I believe that, like you mentioned, it depends on Bitcoin's utilitarian value
as a currency. If it turns out Bitcoin is more useful than, say, Paypal for
facilitating actual transactions (as opposed to being a pure investment
vehicle like it's being used now), then its price should encounter steady
growth. If not, then things will get interesting.

------
jordanbaucke
I think Bitcoin's price is dictated less on "fundamentals" in the traditional
sense.

And more on it's market irregularities (take for example the inability to
withdraw USD via the SWIFT banking system without a 6 month delay from MtGOX)

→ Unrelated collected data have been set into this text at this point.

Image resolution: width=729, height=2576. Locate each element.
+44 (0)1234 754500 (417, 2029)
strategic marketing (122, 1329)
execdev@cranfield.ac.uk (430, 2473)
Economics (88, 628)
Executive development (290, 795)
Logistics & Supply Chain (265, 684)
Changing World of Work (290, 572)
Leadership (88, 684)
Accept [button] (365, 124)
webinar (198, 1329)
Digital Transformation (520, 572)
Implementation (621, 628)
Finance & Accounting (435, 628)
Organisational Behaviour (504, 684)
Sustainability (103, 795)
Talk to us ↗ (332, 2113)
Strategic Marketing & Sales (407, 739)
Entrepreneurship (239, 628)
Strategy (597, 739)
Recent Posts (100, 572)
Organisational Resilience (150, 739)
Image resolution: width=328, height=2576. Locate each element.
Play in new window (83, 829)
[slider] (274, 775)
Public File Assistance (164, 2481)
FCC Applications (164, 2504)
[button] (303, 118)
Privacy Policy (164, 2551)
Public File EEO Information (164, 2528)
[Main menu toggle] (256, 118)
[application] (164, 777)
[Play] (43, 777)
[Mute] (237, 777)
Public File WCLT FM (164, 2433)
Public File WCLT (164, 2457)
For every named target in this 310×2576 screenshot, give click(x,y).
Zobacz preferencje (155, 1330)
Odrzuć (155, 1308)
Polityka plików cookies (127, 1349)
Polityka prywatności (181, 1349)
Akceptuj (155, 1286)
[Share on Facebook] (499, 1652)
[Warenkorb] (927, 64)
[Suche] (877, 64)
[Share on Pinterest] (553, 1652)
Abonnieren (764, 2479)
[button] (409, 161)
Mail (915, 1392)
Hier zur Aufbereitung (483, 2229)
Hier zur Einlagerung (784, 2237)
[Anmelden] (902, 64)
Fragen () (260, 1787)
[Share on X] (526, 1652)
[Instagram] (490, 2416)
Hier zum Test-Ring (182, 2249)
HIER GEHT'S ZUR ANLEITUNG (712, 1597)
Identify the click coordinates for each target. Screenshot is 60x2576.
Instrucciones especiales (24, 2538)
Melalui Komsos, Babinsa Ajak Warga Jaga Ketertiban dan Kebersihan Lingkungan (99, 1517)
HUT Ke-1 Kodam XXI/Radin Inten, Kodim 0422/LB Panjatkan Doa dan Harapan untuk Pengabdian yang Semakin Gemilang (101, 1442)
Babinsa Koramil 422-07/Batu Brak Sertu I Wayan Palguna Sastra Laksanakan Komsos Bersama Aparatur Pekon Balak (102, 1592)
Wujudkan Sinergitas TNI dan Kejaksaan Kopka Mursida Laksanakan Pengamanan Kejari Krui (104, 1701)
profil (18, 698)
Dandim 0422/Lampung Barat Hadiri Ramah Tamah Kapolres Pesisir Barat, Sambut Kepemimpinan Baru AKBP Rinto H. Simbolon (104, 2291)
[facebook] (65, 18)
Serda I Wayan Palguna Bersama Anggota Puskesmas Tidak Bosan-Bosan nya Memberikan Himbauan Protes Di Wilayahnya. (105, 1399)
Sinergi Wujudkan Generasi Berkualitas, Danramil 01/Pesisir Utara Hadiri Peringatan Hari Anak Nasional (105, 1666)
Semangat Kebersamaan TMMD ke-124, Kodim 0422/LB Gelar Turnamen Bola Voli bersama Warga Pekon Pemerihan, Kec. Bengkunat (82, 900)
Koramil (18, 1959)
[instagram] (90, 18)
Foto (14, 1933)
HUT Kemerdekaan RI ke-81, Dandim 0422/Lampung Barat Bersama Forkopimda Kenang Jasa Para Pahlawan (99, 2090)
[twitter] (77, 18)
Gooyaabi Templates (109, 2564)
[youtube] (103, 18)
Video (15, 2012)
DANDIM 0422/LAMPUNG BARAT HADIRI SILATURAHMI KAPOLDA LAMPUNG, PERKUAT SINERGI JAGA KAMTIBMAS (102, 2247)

It makes "price discovery" in the sense of a true currency valuation very hard
to estimate, and the illiquidity makes the instrument very prone to HUGE run-
ups and sell-offs. I actively trade it, and believe that a price target of
over $1000 is a strong technical possibility. Though what it "resets" to after
this run-up is anyone's guess.

------
rrich
It certainly appears so. If you take into account how governments may react to
its use in the long run, it would seem rather risky at these lofty levels. But
then again that may be the real value, and thus what really supports the price
level, its inability to be controlled.

------
creativeone
Yes and maybe. Yes, just like there was a bubble when it broke $200 in April
2013 and it came back down. Maybe, just like there was a bubble when it broke
$200 in April 2013, came back down and continued rising beyond the $200 point.

------
reiz
Still not sure about that. If you have to pay tax for it it's just another
currency. A currency with cool features! But I'm not sure if this is the end.
I think something better will come after bitcoin.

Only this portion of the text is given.